Si terrà nella giornata di domani l’autopsia disposta dal Tribunale per i Minori di Roma sul corpo di Gino Santoro, il pensionato rimasto vittima di un tragico incidente stradale nella serata dello scorso giovedì, 9 aprile, in contrada Morate, nella popolosa frazione di Castelmassimo di Veroli. L’uomo, 78 anni, si trovava dinanzi la sua abitazione quando è stato investito da una minicar. L’urto, violento, ha provocato il decesso sul colpo del malcapitato.
Il corpo di Gino Santoro verrà restituito alla famiglia a conclusione degli accertamenti richiesti dalla Procura per i minorenni. La giovane alla guida della “macchinina”, 16 anni, risulta essere indagata per omicidio stradale nonché lesioni a carico del passeggero che viaggiava con lei a bordo della minicar al momento dell’incidente. Un atto dovuto.

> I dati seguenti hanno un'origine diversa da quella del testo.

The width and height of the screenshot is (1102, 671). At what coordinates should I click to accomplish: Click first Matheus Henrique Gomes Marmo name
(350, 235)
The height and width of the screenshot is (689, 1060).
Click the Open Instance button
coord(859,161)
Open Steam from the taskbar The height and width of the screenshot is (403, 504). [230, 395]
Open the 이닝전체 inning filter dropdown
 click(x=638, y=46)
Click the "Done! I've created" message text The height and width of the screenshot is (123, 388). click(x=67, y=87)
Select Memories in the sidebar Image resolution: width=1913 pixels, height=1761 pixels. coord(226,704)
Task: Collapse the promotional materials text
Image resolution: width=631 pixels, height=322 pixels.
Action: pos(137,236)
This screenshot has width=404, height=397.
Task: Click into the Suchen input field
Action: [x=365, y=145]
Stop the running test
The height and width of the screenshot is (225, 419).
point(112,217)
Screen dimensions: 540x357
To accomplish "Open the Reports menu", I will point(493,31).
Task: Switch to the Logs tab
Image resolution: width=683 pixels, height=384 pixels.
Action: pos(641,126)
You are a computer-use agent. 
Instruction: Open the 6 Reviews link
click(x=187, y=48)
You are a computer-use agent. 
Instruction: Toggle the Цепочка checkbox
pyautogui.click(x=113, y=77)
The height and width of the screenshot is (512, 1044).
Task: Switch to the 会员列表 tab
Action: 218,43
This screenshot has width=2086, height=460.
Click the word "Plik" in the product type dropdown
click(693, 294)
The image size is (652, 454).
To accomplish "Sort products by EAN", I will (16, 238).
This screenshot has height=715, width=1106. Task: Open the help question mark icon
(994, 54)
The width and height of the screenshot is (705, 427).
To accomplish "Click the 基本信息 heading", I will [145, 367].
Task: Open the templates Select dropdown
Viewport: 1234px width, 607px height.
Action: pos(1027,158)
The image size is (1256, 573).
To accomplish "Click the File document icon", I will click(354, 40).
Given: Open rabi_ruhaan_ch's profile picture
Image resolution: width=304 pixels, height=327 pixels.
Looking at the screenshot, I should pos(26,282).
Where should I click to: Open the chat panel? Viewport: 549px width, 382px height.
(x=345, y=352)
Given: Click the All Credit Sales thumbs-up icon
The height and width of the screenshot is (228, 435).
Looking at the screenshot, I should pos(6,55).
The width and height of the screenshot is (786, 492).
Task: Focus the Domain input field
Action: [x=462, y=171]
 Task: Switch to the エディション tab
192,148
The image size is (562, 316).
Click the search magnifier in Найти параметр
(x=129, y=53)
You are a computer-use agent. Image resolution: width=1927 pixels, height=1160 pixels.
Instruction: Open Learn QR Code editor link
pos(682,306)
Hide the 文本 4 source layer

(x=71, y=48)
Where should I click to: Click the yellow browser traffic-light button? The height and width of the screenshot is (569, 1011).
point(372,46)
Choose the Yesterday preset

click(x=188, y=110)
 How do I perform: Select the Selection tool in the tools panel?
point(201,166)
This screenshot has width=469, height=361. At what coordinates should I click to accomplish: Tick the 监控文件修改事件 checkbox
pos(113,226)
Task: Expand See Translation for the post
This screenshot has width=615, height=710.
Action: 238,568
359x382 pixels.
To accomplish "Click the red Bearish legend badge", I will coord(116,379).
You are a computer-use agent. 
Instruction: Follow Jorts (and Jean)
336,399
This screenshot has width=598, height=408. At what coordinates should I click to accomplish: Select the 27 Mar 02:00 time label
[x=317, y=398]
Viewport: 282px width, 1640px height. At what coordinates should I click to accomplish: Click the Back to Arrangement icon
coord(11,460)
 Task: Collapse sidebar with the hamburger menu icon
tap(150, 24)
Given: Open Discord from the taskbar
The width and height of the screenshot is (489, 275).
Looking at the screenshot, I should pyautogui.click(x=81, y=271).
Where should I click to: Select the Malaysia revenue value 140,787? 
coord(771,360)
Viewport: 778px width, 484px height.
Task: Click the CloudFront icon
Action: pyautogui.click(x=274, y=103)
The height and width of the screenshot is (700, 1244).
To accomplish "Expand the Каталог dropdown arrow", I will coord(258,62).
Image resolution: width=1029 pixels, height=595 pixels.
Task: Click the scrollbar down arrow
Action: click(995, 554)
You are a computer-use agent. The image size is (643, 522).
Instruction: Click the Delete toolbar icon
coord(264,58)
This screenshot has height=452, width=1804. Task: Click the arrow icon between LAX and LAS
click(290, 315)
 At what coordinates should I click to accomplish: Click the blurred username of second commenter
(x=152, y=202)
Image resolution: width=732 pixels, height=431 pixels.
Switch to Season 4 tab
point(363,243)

C’è da fare chiarezza, inoltre, sulla dinamica dell’incidente, quali siano le responsabilità attribuibili o meno alla conducente e se ci siano fattori esterni che abbiano determinato la manovra repentina, come l’attraversamento di un animale o un guasto meccanico del quadriciclo leggero.
Distrutta dal dolore la famiglia del pensionato: Gino Santoro lascia la moglie, due figli ed i nipoti. Ancora incredula la comunità, un incidente che ha generato parecchio sgomento.